Upon deploying bots, the business must continue monitoring and mapping the customer journey.  How is channel utilization changing?  Which issues tend to give bots the most trouble?  Is there a shift in the types of interactions that are escalated to live agents?

“The journey to [successful AI adoption] starts with an honest assessment of the areas of opportunity,” said David Baker of CenterPoint Energy during a CCW Online Q&A.  “What are the highest-volume activities?  What are the lowest-first contact resolution activities?  What are the longest calls?

“Once you’ve analyzed that and determined that, you can start to solve the problems and determine what data is going to be needed.  Then you can start to streamline the interactions.”

Operational transformation: In addition to focusing on how bots impact the customer experience, organizations must turn their attention to the impact on the operational landscape.

All bots – customer-facing or business-facing, rule-based or conversational, proactive or reactive – carry ramifications for the contact center.  They, quite simply, change the way the organization engages customers.

From a customer experience delivery standpoint, the business will need to consider factors related to performance metrics, escalation and routing processes and voice of the customer collection.

It will also need to consider ownership of the bot technology.  Who handles administration of the technology?  Who dictates the rules and standards to which the bot must adhere?  Who evaluates performance figures and makes decisions about where best to implement bots?

Assuming bots perform well, some organizations will then need to consider the impact on the human workforce.  If bots handle the majority of support inquiries, organizations will not require the same live agent workforce.  This will not necessarily entail terminating workers, but it may involve altering their roles within the operation.

Knowledge well: Bots are only as good as the intelligence driving their operation.

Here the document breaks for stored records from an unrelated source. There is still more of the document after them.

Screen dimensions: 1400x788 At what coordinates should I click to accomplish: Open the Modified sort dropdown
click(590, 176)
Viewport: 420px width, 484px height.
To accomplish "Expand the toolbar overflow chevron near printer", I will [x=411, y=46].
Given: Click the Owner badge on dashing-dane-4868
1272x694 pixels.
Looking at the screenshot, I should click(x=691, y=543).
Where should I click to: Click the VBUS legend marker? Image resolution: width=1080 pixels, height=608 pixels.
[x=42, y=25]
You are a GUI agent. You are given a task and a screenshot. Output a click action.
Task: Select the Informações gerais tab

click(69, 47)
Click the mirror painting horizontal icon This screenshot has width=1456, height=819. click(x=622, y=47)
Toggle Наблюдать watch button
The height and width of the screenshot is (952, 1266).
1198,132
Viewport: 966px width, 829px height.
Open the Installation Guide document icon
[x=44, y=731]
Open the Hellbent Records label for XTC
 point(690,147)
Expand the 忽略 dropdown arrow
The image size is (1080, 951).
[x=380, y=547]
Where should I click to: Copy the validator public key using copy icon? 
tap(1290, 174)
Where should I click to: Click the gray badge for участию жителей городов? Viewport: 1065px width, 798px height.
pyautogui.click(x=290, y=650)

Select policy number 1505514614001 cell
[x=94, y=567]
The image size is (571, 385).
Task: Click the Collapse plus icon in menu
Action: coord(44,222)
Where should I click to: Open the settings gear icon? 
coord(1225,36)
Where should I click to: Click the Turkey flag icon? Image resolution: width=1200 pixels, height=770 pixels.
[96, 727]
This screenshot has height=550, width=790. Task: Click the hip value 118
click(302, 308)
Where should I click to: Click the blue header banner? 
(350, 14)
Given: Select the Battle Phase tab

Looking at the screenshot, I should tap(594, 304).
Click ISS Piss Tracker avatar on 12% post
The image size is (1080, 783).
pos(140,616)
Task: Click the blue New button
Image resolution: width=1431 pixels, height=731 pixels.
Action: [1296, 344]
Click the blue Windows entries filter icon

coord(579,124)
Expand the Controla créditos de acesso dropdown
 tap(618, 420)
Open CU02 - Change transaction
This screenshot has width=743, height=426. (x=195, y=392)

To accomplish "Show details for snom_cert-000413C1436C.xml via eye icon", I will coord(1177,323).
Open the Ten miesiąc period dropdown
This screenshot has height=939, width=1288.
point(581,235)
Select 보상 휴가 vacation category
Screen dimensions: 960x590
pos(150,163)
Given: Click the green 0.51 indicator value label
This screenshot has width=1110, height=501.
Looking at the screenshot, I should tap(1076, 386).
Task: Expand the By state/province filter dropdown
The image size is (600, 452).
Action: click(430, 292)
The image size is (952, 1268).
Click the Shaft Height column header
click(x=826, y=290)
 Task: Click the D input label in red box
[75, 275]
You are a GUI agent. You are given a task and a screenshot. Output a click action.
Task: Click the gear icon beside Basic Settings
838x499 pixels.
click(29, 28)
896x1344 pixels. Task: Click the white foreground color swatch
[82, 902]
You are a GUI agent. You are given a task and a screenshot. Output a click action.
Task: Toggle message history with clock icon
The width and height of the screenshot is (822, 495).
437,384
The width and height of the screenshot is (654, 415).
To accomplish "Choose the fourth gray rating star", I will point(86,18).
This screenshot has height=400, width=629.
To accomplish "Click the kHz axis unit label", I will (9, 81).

Cultivating knowledge, accordingly, represents a pivotal component of bot strategy.

AI-based bots obviously have a great foundation on which to gain knowledge – they learn based on their actual interactions – but the organization still plays an important role in tuning and expanding upon that knowledge.

The organization determines the systems to which bots are integrated, the types of interactions bots handle (and can thus learn from) and the range of questions bots ask (which, in turn, determines what information it gathers from customers).

The organization also plays a role in driving the AI engine.  By approving and rejecting certain responses, the human hand conditions the robot’s behavior.

The “data challenge” has always been a contact center concern:  where can we get the “voice of the customer,” how can we turn that data into usable intelligence, and how can we communicate that intelligence to agents?  Organizations must begin to ask those same questions but with regard to “bots” rather than just live agents.

Agent re-training: If bots have a role in customer engagement, they necessitate a degree of agent re-training.

Believing bots will handle most simple, transactional matters, some organizations believe agents will primarily focus on complex, nuanced ones.  Agents must be properly trained for this new dichotomy.  They cannot simply be “support representatives” but must instead possess the expertise, comfort and personality needed to think critically and connect emotionally.

Organizations that envision a more complementary role for their bots still must consider the agent element.  Agents must be trained on interacting with – and potentially educating – the bot technology.

Scalability: By replicating, automating, simplifying and/or enhancing tasks, bots inherently allow the organization to perform beyond the limits of its human workforce.

Scalability, indeed, is a fundamental tenet of bot technology.

Instead of relishing in that benefit, leading organizations focus on ways to extend the impact of bot technology.

Based on results for one channel or one issue, they develop game plans for expanding the scope of their bots. They are constantly thinking about how bots can contribute to other elements of the customer experience journey.